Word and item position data
···

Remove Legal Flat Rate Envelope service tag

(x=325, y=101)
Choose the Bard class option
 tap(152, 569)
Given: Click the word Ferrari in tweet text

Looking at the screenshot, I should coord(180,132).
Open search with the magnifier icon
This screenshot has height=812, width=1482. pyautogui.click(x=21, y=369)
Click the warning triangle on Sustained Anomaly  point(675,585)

···

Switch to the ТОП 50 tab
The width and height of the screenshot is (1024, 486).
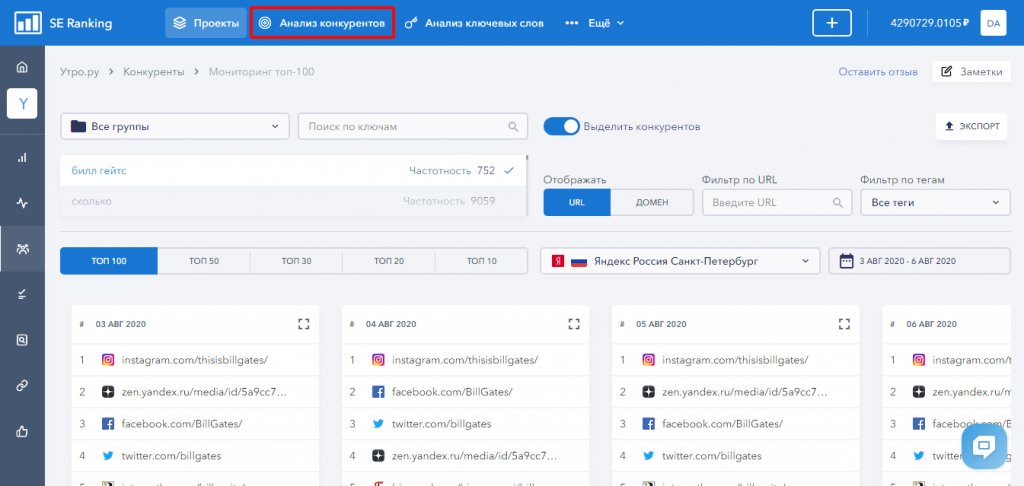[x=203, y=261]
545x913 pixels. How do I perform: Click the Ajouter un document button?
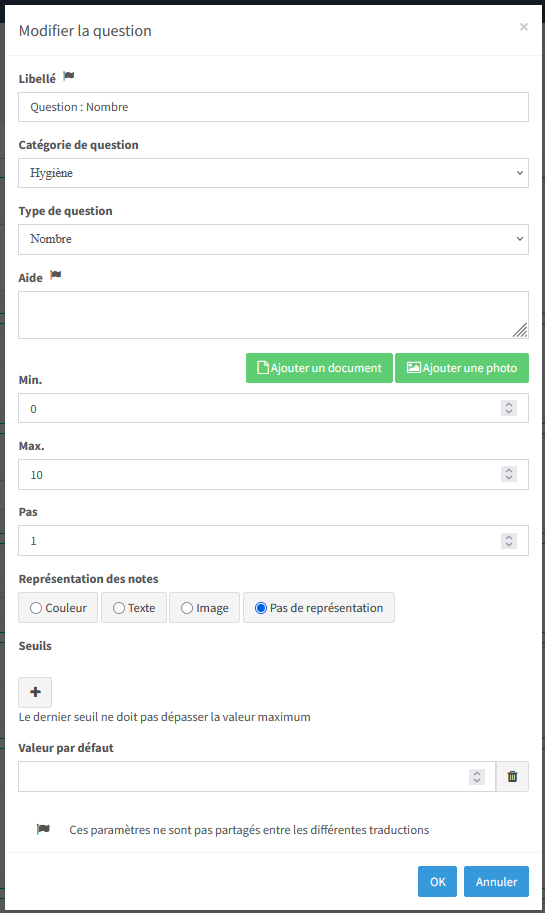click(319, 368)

···

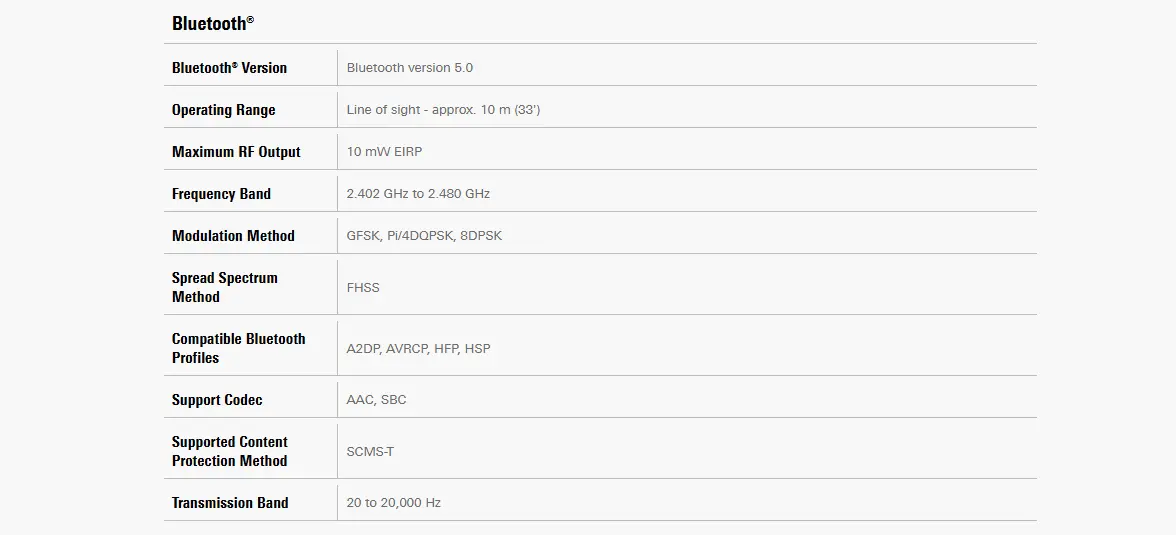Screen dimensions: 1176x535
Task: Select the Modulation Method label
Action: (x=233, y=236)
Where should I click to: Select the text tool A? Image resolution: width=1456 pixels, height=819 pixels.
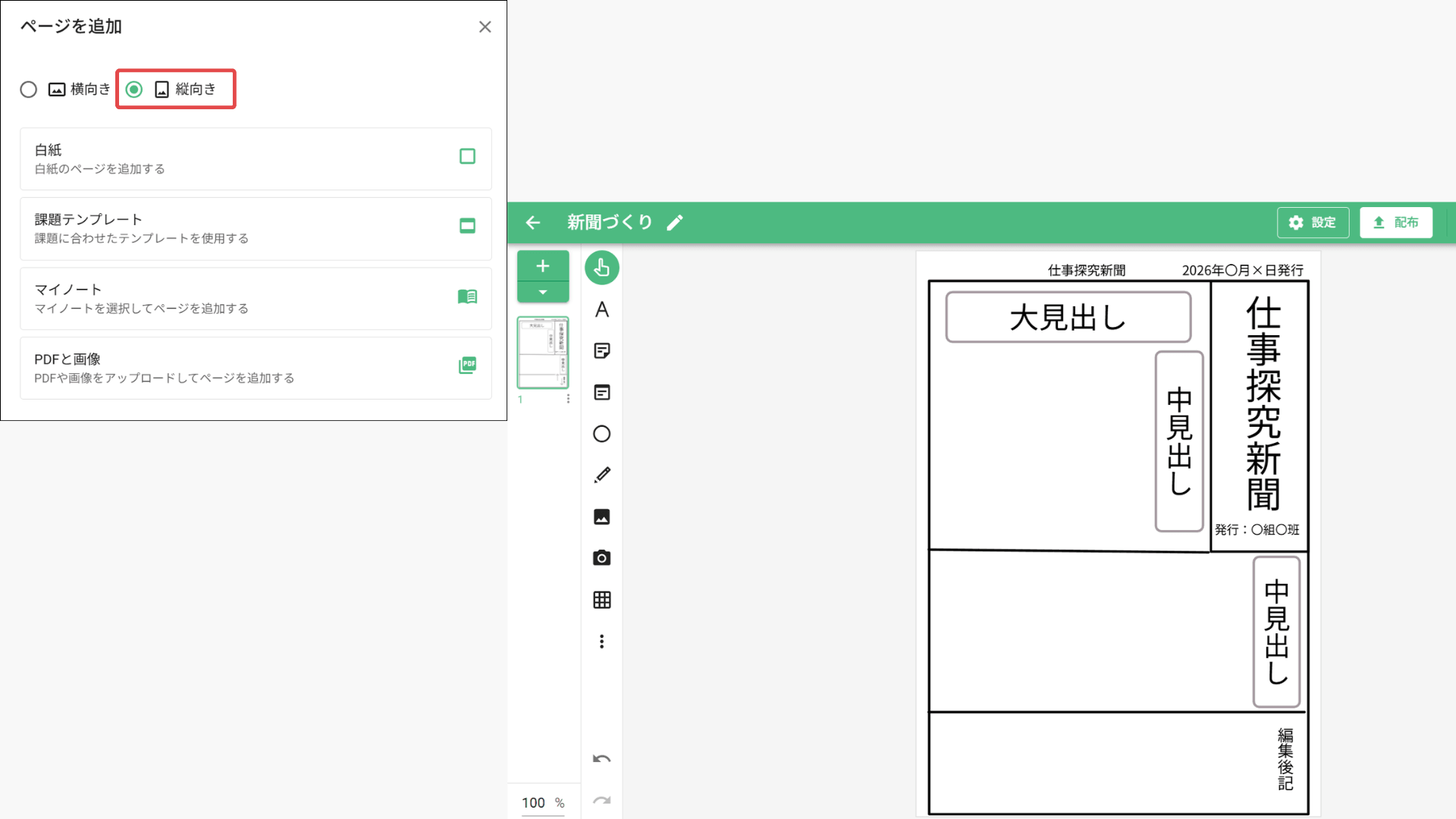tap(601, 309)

···

→ TASK DIRECTIONS:
Extract every line above that contains the string "height". Case matters.

→ EXERCISE SOLUTION:
This screenshot has height=812, width=1482. pyautogui.click(x=21, y=369)
The width and height of the screenshot is (1024, 486).
Where should I click to: Select the text tool A? Image resolution: width=1456 pixels, height=819 pixels.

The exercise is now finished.